Task material:
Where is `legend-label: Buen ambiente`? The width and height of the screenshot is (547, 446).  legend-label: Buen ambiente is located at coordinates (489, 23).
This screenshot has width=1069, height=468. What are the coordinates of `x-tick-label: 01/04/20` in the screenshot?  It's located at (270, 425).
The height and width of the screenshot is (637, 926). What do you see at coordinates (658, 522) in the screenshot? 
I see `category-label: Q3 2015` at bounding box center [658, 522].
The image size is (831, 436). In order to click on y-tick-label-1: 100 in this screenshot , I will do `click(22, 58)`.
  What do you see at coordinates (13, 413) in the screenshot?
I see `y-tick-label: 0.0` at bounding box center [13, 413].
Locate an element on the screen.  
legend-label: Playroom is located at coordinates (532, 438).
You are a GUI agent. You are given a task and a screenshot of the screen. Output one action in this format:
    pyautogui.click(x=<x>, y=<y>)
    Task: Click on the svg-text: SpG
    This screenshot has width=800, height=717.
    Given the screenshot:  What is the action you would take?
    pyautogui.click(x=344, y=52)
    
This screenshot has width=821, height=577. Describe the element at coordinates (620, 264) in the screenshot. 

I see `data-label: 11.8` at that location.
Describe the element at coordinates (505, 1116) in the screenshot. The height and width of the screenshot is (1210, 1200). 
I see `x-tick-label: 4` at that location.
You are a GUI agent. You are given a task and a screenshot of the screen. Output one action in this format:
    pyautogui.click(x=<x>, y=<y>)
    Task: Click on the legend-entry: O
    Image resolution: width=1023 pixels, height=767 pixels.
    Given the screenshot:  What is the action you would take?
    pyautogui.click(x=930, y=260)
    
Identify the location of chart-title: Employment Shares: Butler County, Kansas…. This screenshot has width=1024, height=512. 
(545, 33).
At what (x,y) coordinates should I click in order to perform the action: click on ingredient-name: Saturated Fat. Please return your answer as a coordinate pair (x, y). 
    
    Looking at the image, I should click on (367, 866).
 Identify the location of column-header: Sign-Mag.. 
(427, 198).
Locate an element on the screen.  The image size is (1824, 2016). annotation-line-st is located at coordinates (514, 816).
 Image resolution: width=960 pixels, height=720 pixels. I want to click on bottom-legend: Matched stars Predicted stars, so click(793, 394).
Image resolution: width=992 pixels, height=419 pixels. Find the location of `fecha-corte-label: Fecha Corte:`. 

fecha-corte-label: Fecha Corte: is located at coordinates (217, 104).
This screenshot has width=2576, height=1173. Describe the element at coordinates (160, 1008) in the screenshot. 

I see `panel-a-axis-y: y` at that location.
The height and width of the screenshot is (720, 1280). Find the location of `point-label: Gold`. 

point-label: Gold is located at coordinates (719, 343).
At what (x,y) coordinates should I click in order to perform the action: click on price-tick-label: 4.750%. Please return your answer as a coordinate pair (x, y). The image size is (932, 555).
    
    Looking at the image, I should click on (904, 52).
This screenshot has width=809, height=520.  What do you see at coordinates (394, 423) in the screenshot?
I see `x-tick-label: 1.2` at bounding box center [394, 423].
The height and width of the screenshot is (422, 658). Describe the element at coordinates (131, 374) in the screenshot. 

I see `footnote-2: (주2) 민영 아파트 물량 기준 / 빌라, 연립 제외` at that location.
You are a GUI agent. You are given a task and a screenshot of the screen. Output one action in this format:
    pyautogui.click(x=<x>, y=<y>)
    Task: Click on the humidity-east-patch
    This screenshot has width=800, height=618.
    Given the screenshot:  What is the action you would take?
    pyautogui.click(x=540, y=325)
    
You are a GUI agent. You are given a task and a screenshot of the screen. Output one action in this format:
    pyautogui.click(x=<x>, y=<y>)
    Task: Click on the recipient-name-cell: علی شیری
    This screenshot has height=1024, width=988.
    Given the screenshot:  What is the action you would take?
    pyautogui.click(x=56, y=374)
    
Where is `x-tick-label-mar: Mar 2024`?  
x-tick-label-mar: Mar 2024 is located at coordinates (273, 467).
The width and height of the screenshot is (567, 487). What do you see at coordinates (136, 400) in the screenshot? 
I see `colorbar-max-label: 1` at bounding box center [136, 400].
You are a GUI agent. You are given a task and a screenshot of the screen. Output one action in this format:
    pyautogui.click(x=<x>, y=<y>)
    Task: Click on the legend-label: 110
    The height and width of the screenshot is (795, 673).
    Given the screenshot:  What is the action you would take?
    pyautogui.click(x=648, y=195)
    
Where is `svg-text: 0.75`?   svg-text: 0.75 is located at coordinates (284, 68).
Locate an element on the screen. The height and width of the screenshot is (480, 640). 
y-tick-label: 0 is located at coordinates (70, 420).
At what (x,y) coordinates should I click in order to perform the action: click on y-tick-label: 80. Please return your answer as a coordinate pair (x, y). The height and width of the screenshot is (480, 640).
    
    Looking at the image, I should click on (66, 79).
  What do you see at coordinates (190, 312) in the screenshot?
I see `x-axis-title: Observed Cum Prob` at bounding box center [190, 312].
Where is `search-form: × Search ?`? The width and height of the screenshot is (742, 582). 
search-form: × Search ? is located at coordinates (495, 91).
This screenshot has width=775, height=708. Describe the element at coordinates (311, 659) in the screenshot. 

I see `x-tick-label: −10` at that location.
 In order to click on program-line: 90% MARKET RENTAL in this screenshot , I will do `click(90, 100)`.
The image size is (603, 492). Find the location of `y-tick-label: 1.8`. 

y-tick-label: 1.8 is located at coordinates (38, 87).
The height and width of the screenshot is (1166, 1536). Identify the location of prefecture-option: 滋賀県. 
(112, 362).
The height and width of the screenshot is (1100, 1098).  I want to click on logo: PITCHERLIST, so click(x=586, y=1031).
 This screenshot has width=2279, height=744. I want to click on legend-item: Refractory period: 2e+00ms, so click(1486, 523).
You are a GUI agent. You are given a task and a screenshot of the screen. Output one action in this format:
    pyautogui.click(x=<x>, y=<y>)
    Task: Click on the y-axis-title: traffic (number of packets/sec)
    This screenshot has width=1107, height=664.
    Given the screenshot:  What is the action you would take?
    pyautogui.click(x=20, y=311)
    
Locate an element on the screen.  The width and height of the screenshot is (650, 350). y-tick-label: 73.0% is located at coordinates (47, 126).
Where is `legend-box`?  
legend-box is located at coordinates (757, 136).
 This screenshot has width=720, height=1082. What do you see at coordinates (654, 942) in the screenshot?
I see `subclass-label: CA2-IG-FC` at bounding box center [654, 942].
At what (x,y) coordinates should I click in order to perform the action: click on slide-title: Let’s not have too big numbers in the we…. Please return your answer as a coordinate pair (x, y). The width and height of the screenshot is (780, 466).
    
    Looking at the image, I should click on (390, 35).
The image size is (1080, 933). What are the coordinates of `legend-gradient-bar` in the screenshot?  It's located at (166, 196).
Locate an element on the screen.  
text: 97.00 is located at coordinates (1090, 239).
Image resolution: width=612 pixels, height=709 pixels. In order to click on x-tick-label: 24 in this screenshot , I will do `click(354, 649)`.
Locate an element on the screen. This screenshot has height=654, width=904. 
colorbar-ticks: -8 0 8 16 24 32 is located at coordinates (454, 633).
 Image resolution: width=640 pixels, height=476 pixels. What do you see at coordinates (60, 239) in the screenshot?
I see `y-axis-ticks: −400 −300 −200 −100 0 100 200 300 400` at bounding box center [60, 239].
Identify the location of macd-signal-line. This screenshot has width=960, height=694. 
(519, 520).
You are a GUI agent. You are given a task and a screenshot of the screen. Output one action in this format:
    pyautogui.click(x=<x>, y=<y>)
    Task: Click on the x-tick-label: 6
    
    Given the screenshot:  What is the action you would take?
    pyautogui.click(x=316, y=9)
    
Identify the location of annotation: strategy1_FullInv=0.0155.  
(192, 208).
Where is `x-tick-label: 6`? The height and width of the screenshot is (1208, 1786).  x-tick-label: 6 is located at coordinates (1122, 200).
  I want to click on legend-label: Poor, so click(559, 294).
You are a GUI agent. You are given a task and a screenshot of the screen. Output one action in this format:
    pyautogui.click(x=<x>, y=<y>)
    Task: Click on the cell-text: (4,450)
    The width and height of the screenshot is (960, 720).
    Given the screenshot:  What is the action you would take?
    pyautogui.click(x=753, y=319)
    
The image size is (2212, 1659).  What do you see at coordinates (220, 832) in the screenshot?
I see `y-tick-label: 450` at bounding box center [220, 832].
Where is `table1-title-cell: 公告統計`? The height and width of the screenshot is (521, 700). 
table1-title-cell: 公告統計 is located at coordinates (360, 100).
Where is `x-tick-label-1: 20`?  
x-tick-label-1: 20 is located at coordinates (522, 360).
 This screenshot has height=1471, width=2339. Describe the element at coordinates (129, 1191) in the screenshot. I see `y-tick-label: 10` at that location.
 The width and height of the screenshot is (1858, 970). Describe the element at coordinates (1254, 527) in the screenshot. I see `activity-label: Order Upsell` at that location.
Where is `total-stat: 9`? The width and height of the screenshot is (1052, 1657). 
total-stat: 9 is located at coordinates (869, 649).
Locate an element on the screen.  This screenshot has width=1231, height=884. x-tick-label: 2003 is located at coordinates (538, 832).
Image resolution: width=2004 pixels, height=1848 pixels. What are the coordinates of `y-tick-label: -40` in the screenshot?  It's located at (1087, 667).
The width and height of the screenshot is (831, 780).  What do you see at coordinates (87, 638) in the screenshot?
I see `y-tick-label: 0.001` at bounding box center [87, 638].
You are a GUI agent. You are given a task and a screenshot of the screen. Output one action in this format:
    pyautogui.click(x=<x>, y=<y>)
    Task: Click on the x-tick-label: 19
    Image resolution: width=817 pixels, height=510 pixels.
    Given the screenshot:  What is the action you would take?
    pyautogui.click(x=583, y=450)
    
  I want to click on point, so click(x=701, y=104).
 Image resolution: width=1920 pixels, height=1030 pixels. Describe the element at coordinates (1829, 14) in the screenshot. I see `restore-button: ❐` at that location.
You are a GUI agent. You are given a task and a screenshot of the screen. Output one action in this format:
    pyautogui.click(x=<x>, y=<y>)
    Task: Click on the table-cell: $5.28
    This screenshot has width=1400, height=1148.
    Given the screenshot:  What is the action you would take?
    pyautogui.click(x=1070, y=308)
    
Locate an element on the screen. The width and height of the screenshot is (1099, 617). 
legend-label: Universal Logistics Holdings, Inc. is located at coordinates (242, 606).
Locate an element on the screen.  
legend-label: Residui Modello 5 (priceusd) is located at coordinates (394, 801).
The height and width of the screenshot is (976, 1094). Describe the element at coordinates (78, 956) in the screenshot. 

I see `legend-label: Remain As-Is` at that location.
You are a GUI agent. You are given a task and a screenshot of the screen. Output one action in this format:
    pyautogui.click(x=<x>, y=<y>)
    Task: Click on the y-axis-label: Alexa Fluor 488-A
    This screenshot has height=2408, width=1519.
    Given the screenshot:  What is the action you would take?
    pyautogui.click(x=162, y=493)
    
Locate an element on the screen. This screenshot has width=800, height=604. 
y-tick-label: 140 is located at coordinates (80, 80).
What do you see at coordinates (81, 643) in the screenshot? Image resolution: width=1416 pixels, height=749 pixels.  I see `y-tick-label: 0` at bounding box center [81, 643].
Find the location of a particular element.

Work request:
Can you reproduce the lines of the material starting at the one containing "is (932, 555)." and ending at the one containing "Looking at the image, I should click on (904, 52).", swapping "price-tick-label" for "rate-tick-label" and leaving everything else unchanged?

Response for this exercise:
At what (x,y) coordinates should I click in order to perform the action: click on rate-tick-label: 4.750%. Please return your answer as a coordinate pair (x, y). The image size is (932, 555).
    
    Looking at the image, I should click on (904, 52).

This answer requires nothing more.